The bloom was triggered by the recent stretch of dry, warm days, which allowed algae to rapidly grow in the water. The thermal inversion occurred when warm water at the surface was quickly cooled by dropping air temperatures, making the water dense. In an inversion, this “heavier” water sinks to the bottom of the harbor, pushing deep water that contains low levels of dissolved oxygen to the surface.
The algal bloom causes the harbor to turn a chocolate brown color, called a mahogany tide. The strong odor linked to this event is likely from either decaying matter brought to the surface and exposed to air, or the beginning of a nearby fish kill sparked by low dissolved oxygen. The bloom and thermal inversion are likely to continue to alter the way the harbor looks and smells over the next few days.

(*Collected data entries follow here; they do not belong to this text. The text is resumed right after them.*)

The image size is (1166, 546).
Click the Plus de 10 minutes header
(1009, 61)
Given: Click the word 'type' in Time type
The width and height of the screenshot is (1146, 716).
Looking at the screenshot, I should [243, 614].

Algal blooms are caused by excess nutrients, like nitrogen and phosphorus, entering the water through human activities. This rapid growth in algae creates a chain reaction leading to extended periods of low dissolved oxygen. Unfortunately, aquatic communities struggle to survive in these conditions.
The Aquarium team partners with the University System of Maryland’s Institute of Marine and Environmental Technology, Maryland Department of Natural Resources, Blue Water Baltimore and others to monitor water quality in the Inner Harbor.